Equal Pay for Women: Salary Transparency & Fair Pay Strategies

Fair pay is smart leadership, stronger workplaces, and a better future for everyone.
Great Careers Logo

Equal pay isn’t just an HR topic; it’s a pressing business, social, and human issue. Here’s a candid Q&A on pay equity, salary transparency, and why addressing fair pay is urgent for everyone.

Equal pay is often discussed as an HR issue, a policy issue, or a women’s issue. It is all three, but it is also a business issue, a workforce issue, a family issue, and, in many cases, a safety issue.

Too many people still underestimate what unfair pay can trigger: financial dependence, stalled careers, inability to leave harmful situations, chronic stress, burnout, and generational setbacks.

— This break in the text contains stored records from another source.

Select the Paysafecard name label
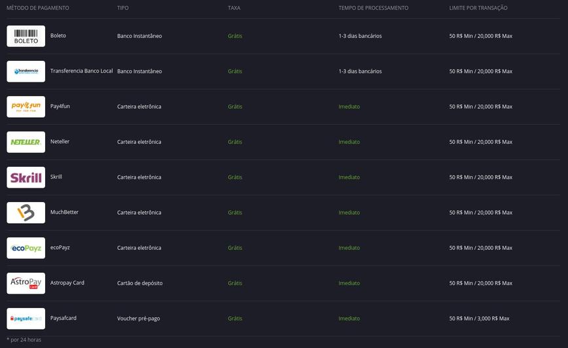Viewport: 568px width, 348px height. coord(63,318)
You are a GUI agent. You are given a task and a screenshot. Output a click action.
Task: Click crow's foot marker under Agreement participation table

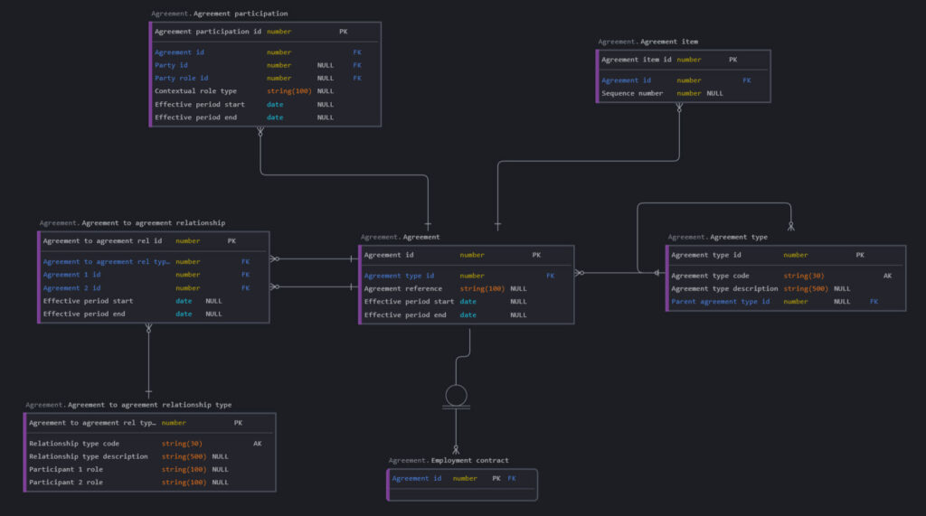(260, 133)
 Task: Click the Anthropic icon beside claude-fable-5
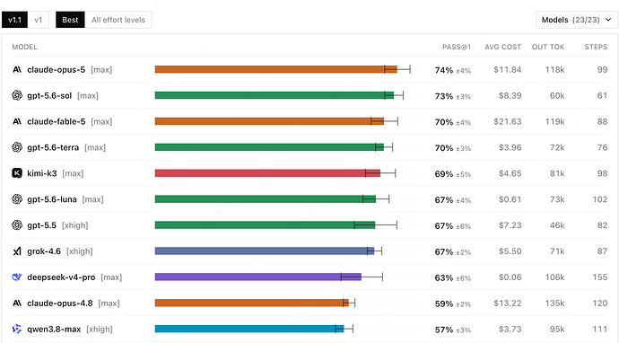(x=17, y=121)
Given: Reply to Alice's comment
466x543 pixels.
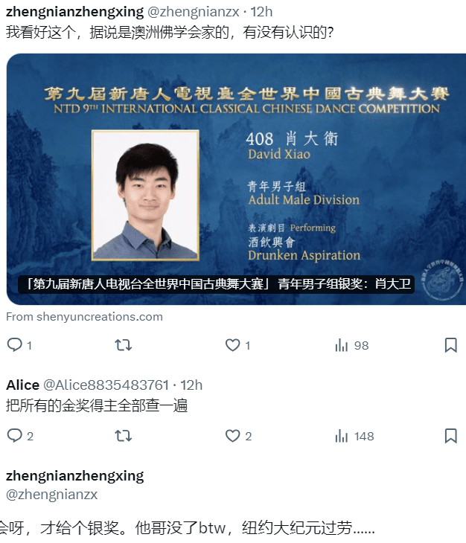Looking at the screenshot, I should pos(20,436).
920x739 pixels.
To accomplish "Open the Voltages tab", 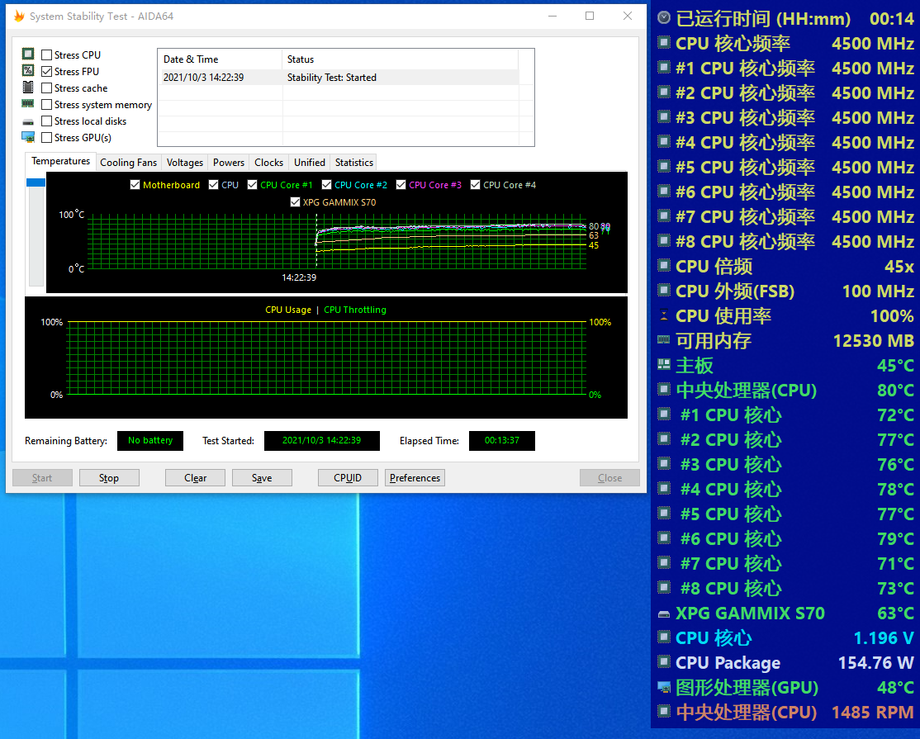I will (x=184, y=163).
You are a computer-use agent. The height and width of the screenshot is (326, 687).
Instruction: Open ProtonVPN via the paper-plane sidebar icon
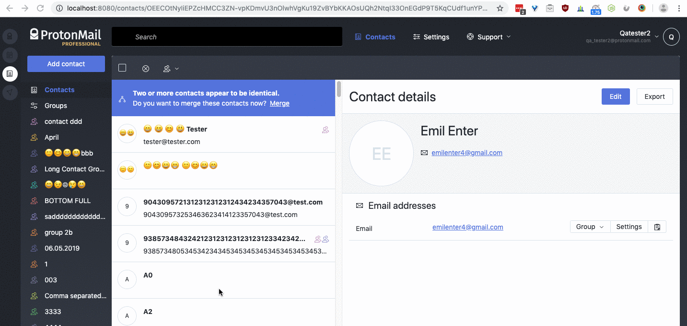point(10,92)
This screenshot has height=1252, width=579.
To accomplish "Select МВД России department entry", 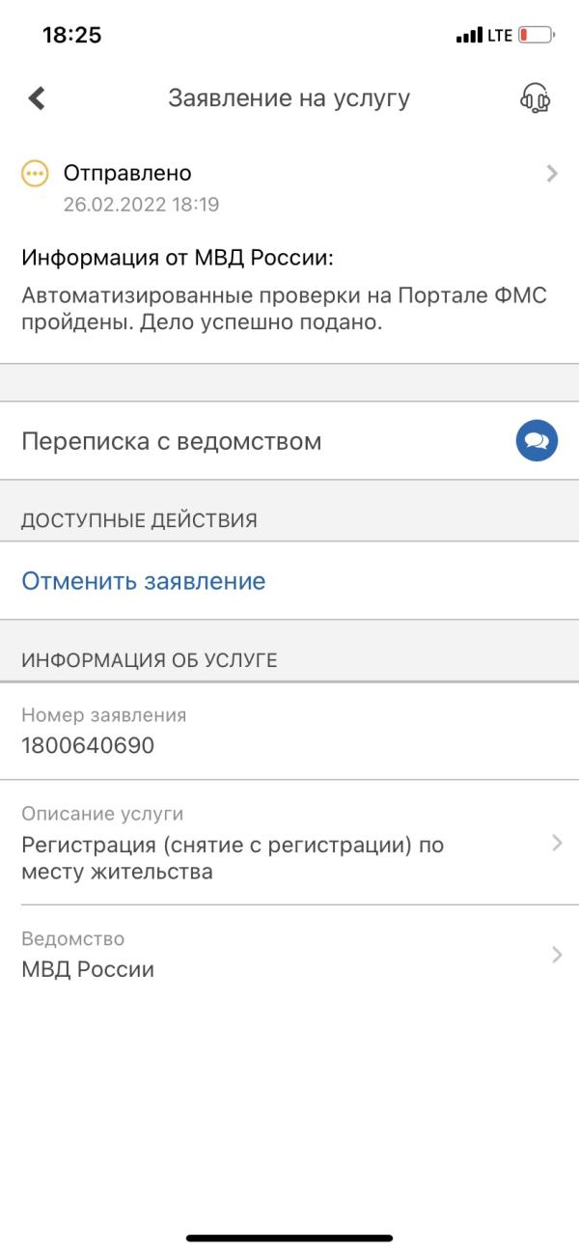I will point(290,955).
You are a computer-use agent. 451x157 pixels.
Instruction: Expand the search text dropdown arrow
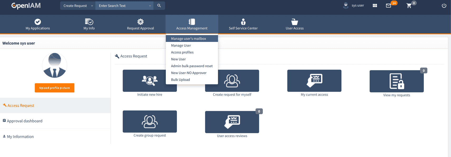point(150,6)
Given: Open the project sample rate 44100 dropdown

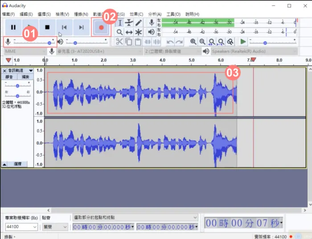Looking at the screenshot, I should pyautogui.click(x=35, y=227).
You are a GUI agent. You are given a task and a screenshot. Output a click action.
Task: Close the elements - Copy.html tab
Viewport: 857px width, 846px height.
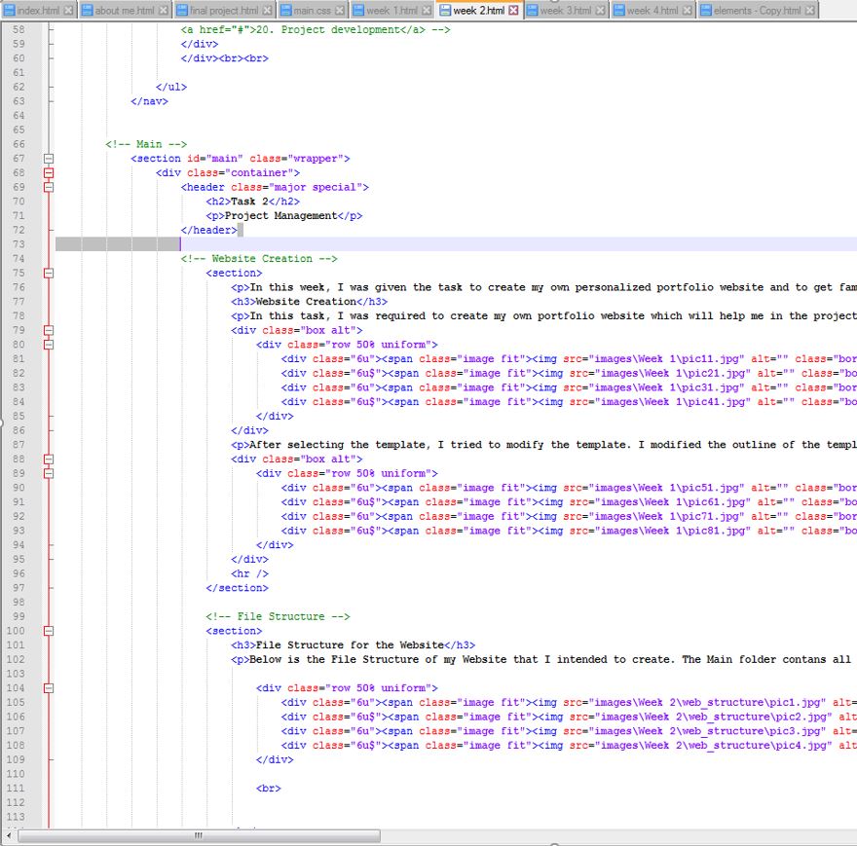pos(810,11)
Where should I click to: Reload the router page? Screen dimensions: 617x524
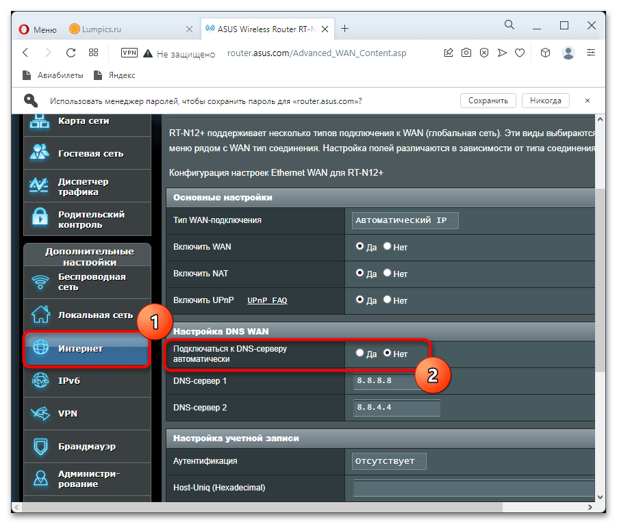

To better understand these connections, I spoke with Amelia Rayburn-Pizzica, whose recent presentation at Penn State Great Valley highlighted the link between pay equity, economic justice, and long-term well-being.

The event, co-promoted by Hire One, the Chester County Economic Development Council, and the Domestic Violence Center of Chester County, was moderated by Dr. Domonique Revere.

After Amelia’s presentation, a panel discussion included the following: Tamura Acuna from the Chester County Intermediate Unit, Blake Emmanuel from The Fund for Women and Girls, Bonnie Levitt from Citadel Credit Union, Bill Ronayne from Brandywine Valley Heating & Air Conditioning, and State Representative Melissa Shusterman.

Building on insights from the Equal Pay, Equal Future: Fair Pay No Cost Action Steps Training developed by the Pennsylvania Coalition Against Domestic Violence, this discussion explored what employers can do right now without waiting for a massive budget increase.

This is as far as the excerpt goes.